Tompkins spent ten years working in industries in the North, but he always intended to return to the South to put his experience to work there. In 1883 he took a position as a representative of Westinghouse Machine Company. Establishing the D. A. Tompkins Company with headquarters in Charlotte, North Carolina, Tompkins sold and installed electrical equipment all over the South. He soon expanded his business to include building facilities to serve the cotton industry, such as cottonseed oil mills. By 1892 Tompkins expanded his interests to include the construction of cotton textile mills. The first mill he was involved with was the Catawba Manufacturing Company in Chester, South Carolina. Until the D. A. Tompkins Company was reorganized in 1907, it helped promote, finance, design, and build more than 250 cottonseed oil mills and 100 cotton textile mills, many of them in North Carolina and South Carolina.
At least as important as Tompkins’s efforts to build industry in the South was his role as a spokesman and leader for that industry. He bought the Charlotte (N.C.) Observer in 1891 and used it to express his views about the place of industry in southern society. He also bought a controlling interest in the Greenville News in 1905. In 1900 Tompkins became a member of the United States Industrial Commission and the National Association of Manufacturers. In all these capacities, he was one of the leading opponents of child labor legislation in the nation. For several years he successfully blocked the implementation of child labor laws at both the state and national levels. He also opposed compulsory education and supported bringing European immigrants to the South to augment the industrial workforce.

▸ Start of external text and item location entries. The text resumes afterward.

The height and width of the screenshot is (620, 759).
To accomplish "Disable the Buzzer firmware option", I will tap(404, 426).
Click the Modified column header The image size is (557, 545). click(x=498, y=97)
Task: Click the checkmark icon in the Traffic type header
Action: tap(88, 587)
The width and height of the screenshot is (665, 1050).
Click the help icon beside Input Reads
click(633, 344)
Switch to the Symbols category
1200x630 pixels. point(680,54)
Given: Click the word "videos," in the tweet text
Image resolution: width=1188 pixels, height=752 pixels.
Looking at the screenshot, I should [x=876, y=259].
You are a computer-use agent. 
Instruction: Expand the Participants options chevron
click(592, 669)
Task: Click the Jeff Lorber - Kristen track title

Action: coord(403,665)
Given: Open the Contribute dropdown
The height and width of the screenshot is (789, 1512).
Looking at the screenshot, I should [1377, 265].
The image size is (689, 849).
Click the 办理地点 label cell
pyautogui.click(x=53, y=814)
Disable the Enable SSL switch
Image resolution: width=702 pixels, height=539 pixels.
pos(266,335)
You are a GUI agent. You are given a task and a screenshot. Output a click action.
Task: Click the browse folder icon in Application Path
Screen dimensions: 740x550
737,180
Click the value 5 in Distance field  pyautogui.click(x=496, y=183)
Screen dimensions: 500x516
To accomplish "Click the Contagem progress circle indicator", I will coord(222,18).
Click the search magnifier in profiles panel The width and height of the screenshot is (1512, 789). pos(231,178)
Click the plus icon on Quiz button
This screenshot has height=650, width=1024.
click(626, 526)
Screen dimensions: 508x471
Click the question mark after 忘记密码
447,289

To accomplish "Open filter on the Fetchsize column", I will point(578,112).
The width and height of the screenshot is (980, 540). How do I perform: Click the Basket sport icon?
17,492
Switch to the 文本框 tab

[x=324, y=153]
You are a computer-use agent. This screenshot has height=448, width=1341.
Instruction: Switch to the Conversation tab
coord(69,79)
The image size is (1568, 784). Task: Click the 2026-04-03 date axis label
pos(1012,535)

Tompkins died at his summer home in Montreat, North Carolina, on October 18, 1914. He was buried in Elmwood Cemetery in Charlotte.
Clay, Howard Bunyan. “Daniel Augustus Tompkins: An American Bourbon.” Ph.D. diss., University of North Carolina at Chapel Hill, 1950.
Sutherland, Daniel E. The Confederate Carpetbaggers. Baton Rouge: Louisiana State University Press, 1988.
Tompkins, Daniel Augustus. A Builder of the New South: Being the Story of the Life Work of Daniel Augustus Tompkins. Garden City, N.Y.: Doubleday, Page, 1920.